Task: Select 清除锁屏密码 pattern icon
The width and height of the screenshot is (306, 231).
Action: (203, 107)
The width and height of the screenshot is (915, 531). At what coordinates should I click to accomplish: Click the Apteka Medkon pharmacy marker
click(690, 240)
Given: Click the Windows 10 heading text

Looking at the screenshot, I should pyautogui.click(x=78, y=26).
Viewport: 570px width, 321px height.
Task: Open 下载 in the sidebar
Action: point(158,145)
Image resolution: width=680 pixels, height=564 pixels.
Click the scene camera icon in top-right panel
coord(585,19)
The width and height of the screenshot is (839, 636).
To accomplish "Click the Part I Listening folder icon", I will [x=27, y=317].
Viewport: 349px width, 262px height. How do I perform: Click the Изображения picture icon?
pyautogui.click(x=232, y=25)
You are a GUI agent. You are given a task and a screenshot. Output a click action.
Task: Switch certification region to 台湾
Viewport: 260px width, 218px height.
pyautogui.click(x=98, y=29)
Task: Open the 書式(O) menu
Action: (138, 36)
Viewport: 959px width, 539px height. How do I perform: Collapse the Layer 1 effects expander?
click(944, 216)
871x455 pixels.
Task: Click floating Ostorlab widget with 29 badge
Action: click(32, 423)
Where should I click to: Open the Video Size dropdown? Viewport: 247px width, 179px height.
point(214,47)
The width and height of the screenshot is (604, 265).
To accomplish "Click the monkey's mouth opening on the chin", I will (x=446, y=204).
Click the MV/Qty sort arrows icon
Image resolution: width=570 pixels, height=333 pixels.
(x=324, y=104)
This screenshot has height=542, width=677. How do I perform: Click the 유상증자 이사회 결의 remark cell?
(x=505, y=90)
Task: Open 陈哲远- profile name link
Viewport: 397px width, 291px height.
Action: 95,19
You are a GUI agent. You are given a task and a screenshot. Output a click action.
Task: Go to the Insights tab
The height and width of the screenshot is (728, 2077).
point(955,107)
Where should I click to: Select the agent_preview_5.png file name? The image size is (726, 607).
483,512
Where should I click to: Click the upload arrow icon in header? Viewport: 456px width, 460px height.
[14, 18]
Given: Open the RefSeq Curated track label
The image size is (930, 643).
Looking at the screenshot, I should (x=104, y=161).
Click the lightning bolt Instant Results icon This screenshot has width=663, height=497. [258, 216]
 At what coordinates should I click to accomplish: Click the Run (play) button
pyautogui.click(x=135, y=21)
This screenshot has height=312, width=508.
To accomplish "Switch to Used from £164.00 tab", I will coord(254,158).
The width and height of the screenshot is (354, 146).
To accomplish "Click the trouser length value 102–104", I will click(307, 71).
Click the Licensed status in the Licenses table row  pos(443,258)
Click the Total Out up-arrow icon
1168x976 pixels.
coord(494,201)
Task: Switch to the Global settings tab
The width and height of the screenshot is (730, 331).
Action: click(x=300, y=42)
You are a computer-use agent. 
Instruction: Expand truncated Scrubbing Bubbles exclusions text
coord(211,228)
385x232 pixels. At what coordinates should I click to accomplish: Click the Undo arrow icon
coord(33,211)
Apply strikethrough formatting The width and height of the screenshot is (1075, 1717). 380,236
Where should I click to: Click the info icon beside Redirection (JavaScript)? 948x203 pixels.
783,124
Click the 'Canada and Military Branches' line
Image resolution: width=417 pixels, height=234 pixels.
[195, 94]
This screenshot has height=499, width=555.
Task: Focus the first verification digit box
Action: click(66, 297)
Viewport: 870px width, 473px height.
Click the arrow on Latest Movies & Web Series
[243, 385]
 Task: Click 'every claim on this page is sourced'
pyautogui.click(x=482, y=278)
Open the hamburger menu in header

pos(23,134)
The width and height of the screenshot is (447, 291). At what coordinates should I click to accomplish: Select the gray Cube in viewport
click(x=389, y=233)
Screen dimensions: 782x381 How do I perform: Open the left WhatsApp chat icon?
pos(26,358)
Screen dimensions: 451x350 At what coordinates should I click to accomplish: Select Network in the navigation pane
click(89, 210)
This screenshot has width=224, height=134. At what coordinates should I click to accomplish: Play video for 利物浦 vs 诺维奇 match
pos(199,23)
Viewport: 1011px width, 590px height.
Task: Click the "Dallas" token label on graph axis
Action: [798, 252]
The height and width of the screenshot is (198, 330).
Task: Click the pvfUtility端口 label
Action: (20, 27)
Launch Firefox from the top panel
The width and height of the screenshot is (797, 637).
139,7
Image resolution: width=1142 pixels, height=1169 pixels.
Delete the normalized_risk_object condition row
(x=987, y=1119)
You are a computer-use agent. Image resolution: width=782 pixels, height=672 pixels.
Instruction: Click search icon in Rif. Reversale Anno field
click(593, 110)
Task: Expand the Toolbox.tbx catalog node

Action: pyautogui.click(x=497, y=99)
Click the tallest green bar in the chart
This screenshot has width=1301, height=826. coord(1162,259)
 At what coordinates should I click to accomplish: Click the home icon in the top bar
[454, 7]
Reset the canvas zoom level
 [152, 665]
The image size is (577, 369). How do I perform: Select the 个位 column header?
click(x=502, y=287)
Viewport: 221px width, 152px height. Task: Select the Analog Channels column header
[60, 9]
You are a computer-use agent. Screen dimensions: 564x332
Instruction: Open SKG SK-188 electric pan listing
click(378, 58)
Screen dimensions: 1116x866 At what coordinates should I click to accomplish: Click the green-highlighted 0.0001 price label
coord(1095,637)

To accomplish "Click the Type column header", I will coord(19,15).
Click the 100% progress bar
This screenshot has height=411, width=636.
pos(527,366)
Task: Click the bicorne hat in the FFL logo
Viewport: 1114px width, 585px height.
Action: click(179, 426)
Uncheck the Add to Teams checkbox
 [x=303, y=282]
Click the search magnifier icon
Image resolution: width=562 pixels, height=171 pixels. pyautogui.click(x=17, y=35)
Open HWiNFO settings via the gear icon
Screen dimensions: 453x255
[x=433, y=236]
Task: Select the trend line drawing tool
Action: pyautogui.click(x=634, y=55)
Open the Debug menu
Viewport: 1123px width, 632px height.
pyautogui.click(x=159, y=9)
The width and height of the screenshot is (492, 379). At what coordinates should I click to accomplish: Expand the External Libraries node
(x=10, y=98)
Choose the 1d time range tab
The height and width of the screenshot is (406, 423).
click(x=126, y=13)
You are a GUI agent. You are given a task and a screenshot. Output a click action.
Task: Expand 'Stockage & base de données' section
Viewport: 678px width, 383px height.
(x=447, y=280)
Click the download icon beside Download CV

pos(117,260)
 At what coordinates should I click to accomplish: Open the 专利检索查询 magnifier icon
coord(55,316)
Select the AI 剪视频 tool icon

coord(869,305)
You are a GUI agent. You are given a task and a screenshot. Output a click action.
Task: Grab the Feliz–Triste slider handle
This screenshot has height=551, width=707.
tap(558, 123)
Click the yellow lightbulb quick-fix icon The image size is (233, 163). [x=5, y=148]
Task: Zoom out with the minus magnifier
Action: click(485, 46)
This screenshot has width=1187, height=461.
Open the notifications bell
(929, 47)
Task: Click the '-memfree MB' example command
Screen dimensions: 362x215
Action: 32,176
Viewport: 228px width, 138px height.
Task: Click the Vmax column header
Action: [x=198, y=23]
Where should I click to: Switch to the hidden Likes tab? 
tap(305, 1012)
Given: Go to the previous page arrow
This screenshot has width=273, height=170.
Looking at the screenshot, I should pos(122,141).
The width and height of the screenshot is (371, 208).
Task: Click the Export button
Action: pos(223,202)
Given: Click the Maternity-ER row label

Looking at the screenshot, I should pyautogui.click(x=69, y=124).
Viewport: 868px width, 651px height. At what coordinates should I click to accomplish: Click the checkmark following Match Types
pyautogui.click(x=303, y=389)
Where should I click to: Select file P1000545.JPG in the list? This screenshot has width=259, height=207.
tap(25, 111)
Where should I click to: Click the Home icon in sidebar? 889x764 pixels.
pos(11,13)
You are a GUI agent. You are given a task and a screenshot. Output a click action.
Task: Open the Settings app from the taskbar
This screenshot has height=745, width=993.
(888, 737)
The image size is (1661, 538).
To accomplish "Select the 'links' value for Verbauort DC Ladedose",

----------

◆ **TASK STATEMENT**
Search the data above for "computer" and copy every line where it turns up.

◆ **RESPONSE AREA**
You are a computer-use agent. 
You are a computer-use agent. Image resolution: width=782 pixels, height=672 pixels.
You are a computer-use agent. Screen dimensions: 564x332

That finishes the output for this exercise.